Eleutherios
2023-08-09 05:41:27
Avant, c’était exactement l’inverse. La Flandre, c’était des paysans pauvres, sans ressources particulières, et la Wallonie avait toutes les mines de charbon et les usines. A cette époque (XIXe siècle), la Belgique était la deuxième puissance économique mondiale, derrière l’Angleterre. Outre les ressources de Wallonie, elle bénéficiait aussi du cuivre et des diamants du Congo, mais ceci n’était exploité qu’en Wallonie puisque la Flandre était uniquement composée de champs (pour simplifier), il n’y avait pas ou très peu d’usines.
Ensuite, comme un peu partout en Europe, les usines ont fermé dans les 70s/80s (délocalisations, tout ça) ; les Wallons (un peu comme la France, en pire) se sont retrouvés massivement au chômage et se sont ensuite embourbés dans le socialisme et l’assistanat qui ne les ont pas incité à se réinventer (dans le tertiaire, par exemple, le numérique, ou que sais-je) ; la Wallonie est donc devenue une région déclinante, qui n’essaye plus d’innover, qui tourne en rond.
Dans le même temps, les Flamands ont appris à maîtriser l’immense avantage qu’ils avaient sur la Wallonie : l’accès à la mer, et ils ont réussi à créer un grand carrefour portuaire pour faire du commerce avec une bonne partie de l’Europe (le port d’Anvers notamment). L’agriculture, qui était anciennement miséreuse, y est également devenue beaucoup plus rentable grâce aux OGM et méthodes mécaniques modernes qui ont décuplé les rendements au XXe siècle (tracteurs, tout ça).

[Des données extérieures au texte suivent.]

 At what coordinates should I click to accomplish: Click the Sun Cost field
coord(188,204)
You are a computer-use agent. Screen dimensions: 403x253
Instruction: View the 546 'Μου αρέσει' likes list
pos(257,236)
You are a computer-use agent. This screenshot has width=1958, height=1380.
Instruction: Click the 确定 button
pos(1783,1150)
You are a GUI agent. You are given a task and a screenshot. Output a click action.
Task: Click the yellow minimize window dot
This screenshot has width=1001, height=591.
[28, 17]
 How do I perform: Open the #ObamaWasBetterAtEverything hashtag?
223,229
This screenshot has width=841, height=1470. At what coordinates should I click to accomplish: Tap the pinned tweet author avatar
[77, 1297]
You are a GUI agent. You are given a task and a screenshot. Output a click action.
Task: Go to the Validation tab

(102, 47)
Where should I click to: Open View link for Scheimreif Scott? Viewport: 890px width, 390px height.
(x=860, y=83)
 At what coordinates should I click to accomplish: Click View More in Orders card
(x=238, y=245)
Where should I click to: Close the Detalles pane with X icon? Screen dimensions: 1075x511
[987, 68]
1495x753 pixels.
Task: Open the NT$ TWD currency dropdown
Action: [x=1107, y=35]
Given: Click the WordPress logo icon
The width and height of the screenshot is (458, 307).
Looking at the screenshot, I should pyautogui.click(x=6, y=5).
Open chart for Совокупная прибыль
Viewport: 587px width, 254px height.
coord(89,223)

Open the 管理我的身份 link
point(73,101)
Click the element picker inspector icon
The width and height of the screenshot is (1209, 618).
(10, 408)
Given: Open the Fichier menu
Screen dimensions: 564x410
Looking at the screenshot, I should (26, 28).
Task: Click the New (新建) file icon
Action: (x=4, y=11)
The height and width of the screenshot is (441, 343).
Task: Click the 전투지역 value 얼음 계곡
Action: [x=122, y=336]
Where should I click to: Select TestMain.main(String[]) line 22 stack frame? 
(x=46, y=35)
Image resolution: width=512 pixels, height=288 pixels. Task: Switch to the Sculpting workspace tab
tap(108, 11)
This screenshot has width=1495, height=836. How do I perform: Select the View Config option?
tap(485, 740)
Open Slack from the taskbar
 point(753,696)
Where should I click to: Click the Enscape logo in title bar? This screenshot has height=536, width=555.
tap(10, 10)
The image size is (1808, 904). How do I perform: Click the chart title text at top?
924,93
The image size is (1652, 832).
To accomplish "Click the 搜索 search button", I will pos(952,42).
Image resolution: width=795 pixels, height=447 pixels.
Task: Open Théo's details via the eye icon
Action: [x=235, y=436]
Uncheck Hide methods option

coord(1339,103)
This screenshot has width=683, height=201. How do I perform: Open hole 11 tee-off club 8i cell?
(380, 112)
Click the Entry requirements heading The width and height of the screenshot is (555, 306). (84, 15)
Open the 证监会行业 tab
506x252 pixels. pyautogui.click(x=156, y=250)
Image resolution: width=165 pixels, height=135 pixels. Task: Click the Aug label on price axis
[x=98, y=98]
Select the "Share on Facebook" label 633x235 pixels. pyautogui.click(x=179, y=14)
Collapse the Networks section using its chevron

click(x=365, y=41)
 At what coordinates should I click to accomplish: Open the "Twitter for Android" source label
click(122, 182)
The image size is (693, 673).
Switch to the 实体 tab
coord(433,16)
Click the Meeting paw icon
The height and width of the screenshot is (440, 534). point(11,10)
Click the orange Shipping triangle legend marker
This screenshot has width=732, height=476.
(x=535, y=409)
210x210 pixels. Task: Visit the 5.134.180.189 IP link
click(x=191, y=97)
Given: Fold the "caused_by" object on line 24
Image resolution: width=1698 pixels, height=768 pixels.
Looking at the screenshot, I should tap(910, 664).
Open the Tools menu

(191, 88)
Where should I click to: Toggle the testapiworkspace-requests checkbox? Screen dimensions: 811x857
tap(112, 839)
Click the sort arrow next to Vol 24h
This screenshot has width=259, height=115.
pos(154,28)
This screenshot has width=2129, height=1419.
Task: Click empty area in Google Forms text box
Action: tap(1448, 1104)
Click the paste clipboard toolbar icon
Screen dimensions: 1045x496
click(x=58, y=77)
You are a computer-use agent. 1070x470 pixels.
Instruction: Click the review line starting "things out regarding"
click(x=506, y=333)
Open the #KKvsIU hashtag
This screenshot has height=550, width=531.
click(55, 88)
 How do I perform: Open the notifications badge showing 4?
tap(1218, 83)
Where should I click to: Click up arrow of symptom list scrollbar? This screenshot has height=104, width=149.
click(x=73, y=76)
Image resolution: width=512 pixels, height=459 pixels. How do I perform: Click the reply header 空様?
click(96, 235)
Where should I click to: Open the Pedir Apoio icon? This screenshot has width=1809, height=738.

Donc le rapport de force s’est totalement inversé dans la seconde partie du XXe siècle.
Le problème c’est qu’au XIXe siècle, lorsque les Flamands étaient pauvres, ils émigraient en masse en Wallonie pour y travailler comme ouvriers, tellement il n’y avait rien chez eux. Et les Wallons, qui étaient donc davantage bourgeois, avaient du mépris pour ces Flamands et profitaient de leur mauvaise compréhension de la langue française pour les arnaquer sur les contrats, les salaires, les horaires (même si tout n’était pas aussi caricatural, il y avait aussi des riches flamands, mais qui parlaient le français aussi, donc ils n’étaient pas considérés comme les autres ; il y avait aussi de pauvres wallons, mais je grossis le trait pour faciliter la compréhension).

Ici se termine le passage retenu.